● Tasks for this exercise:
#1 For each statement below, say whether it agrees with the post on retirement income. Answer yes or no, and quote the words from the post that decide it.
(a) Inflation generally rises by about 3% per year.
(b) Most people are covered by a regular pension scheme.
(c) The National Pension Scheme is open only to a limited group of people.
#2 Turn the paragraph of the post on retirement income that begins "Make a list of your monthly expenses" into a brief bulleted list that keeps its main facts.

Friday, January 29, 2010

How can a retired person manage his income?

Your income stream during your retirement years usually depends on your annual expenses, the amount you have saved and the amount of years you project you will stay in retirement. To balance your income with your expenses, consider doing the following:
Make a list of your monthly expenses, such as utilities - including electricity, telephone, gas and water - groceries, rent or property taxes and transportation. Also consider medical and leisure expenses. These amounts may change each year because of cost-of-living increases, which means that you must do an assessment at the beginning of each year. In general, inflation increases about 3% per year, but could be higher for certain expenses such as medical and health. Take stock of the amount you have saved for retirement. This includes your regular savings and your retirement account balance. Consider the amount of years you plan to stay in retirement.
For a pensioner that becomes his first part of post retirement income. Taking into account the plan, as suggested above ,he can plan additional inputs. Unfortunately a very small percentage are covered by regular pension scheme. The others should join the National Pension Scheme that is available to all citizens. Just depending on final GPF and gratuity is not practical as we do not have the discipline to invest properly when large amount comes in hand. A defined % of income while being young has to be saved as a rule. With inflation one will always have to do a catchup exercise to meet your essential needs. Health in old age is one large expenditure that must be provided for through insurance and ready cash.

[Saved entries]

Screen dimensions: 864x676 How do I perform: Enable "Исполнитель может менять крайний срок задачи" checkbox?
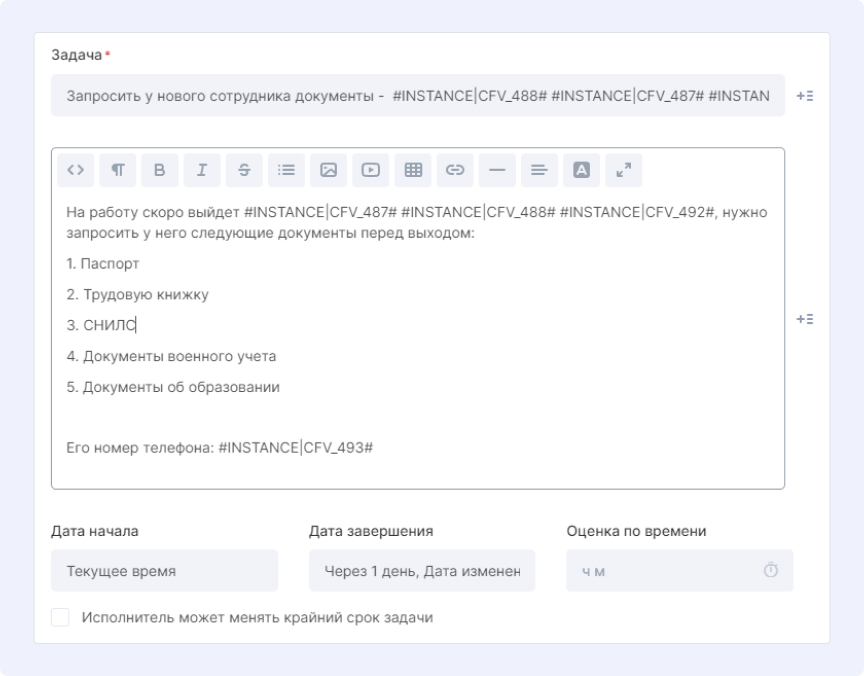(60, 618)
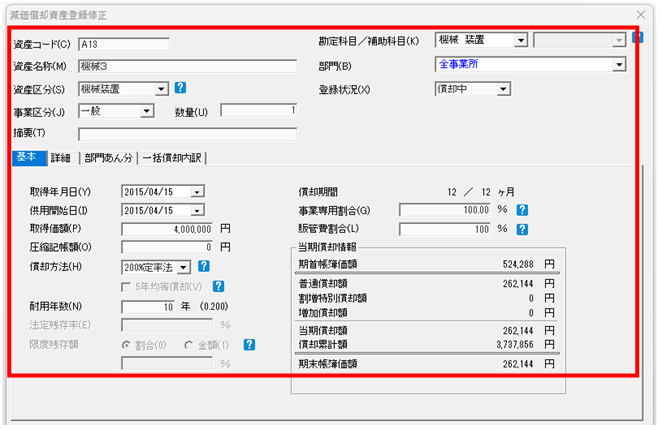Open help icon beside 販管費割合 percent
This screenshot has height=430, width=661.
(x=521, y=228)
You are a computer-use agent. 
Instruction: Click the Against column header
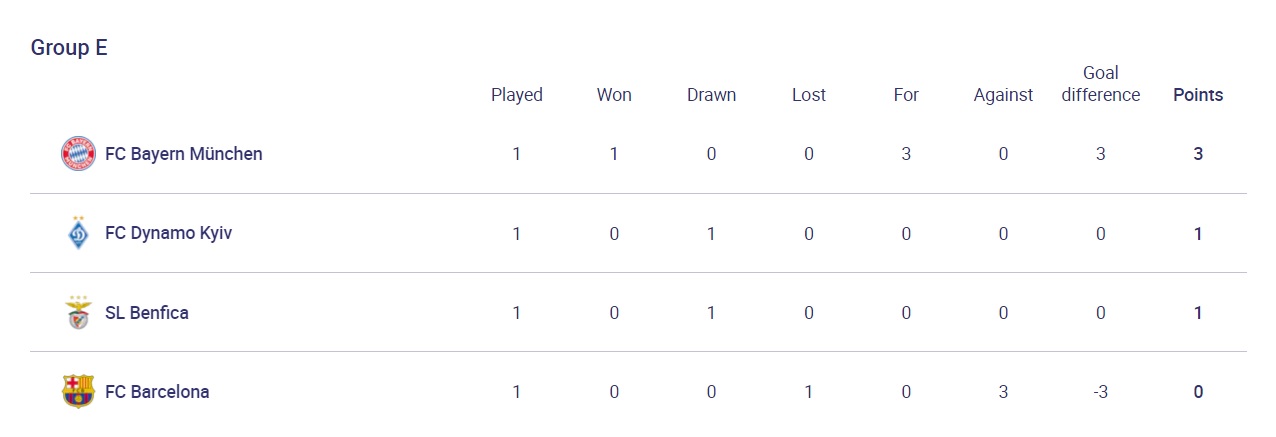click(1003, 95)
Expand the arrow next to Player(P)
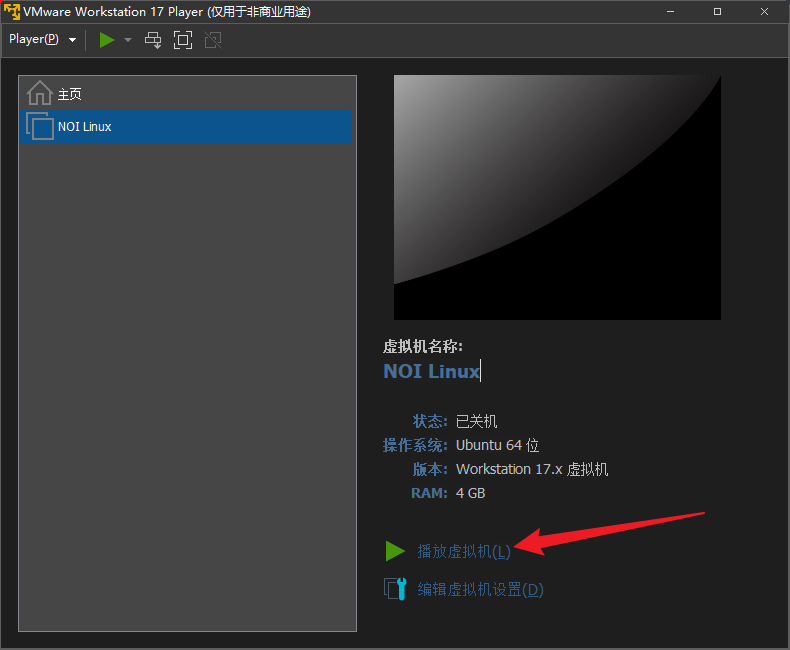 pyautogui.click(x=73, y=41)
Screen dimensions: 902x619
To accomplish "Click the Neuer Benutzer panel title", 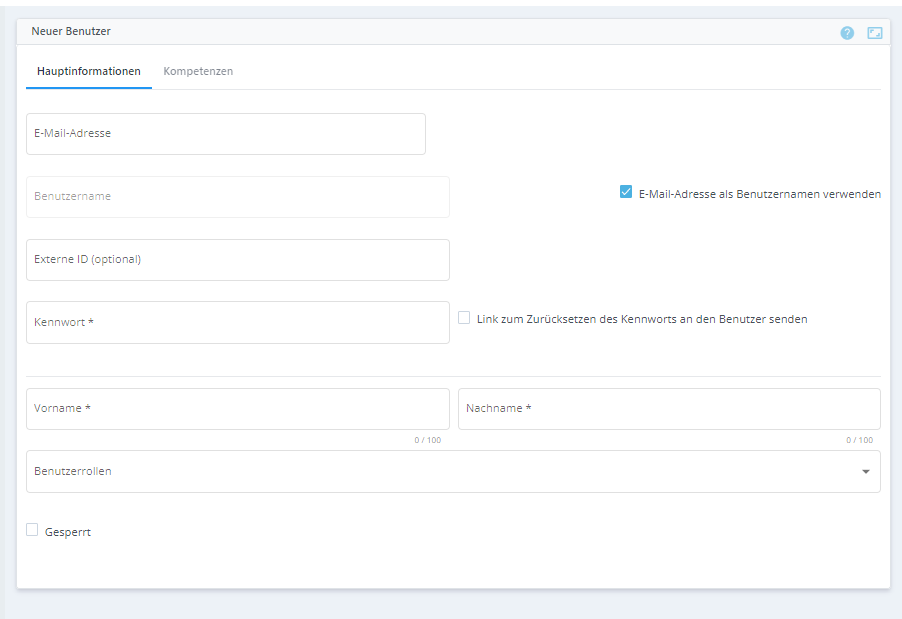I will 71,32.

● Numbered responses:
#1
(a) Yes: "In general, inflation increases about 3% per year"
(b) No: "Unfortunately a very small percentage are covered by regular pension scheme."
(c) No: "the National Pension Scheme that is available to all citizens"

#2
- List monthly expenses:
  - utilities (electricity, telephone, gas, water)
  - groceries
  - rent or property taxes
  - transportation
  - medical and leisure costs
- Reassess these at the start of each year, since cost-of-living increases change them. Inflation runs about 3% a year and may be higher for medical and health expenses.
- Take stock of retirement savings, both regular savings and the retirement account balance.
- Consider how many years you plan to stay in retirement.